Legume Report on Argentina 2020

Argentina has had a hard time the last twelve months, not just in legume production, but this is the purpose of this report so we will be focusing on that.

Argentina’s farm lands have had both the severest droughts in two decades, frosts and floods all in short order, and this has affected production and exports in an unparalleled way.

The Department of Agroeconomic Information (DIA) estimates a production of only 74,700 tons of legumes will be exported in 2020, 47 percent below even the 2017 season which exported 140,800 tons.  The extent of the issue needs to seen against the sowing of a record 1.32 million acres (this excludes soy which is by far the main crop of beans in Argentina).

The drought was not the only issue facing the farmers. The winters deep frost they had in the middle of the season deeply affected and reduced the production yield, sizes and final quality further reducing availability of #1 grade product, making the issue even worse than tonnage produced suggests.  This was especially harsh in parts of Cordoba, one of the main growing regions.

However, high increase in demand due to the Covid19 devastation, helped mitigate some of the pain for the farmers, but inflicted it in other areas, especially where contractual obligations were impossible to meet.

The current harvest of chickpeas in Tucuman is good.  However, in the North (Salta, Jujuy and other Provinces) yields are very poor and quality is down.  Some growers are only harvesting 135kg per acre.  Sizing is about 60% 8mm and the rest 7mm and just a very few batches with 9mm.

With Salta being one of the main growing regions for organic beans, this is affecting supply lines seriously.  We need to see final figures of Cordoba where hopefully some volume can be picked up.

The other major market factor to keep an eye on is a potential second wave of Covid19.  Legumes have proved to show exceptionally strong demand globally and prices are expected to rise, especially because of global depletion of last season’s carry over.

Also, to add to the price pressure is the rise in freight costs.  While sea freight has mainly seen disruptions and container unbalance, not only because of Covid19 but because of trade tensions, internal trucking rates are at an all-time high, meaning Canadian and Mexican product is not able to counter the price increases.

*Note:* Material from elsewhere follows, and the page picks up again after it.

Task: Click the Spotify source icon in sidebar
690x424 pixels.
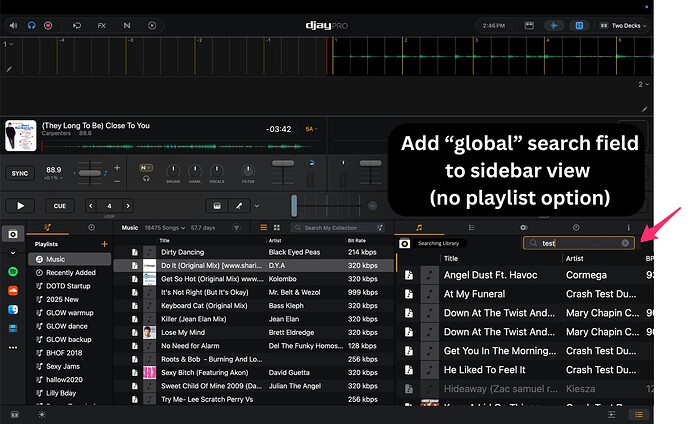Action: (x=14, y=272)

Weather forecasts for the new season are looking much more positive.  With sowing starting for the new crop, especially in Cordoba, ground conditions are good and high acreage is being planted in anticipation of the high demand.  There is no indications by meteorologists that this historic weather disruption will occur again this season and we are hopeful Argentina will once again be the exporter it once was in 2021.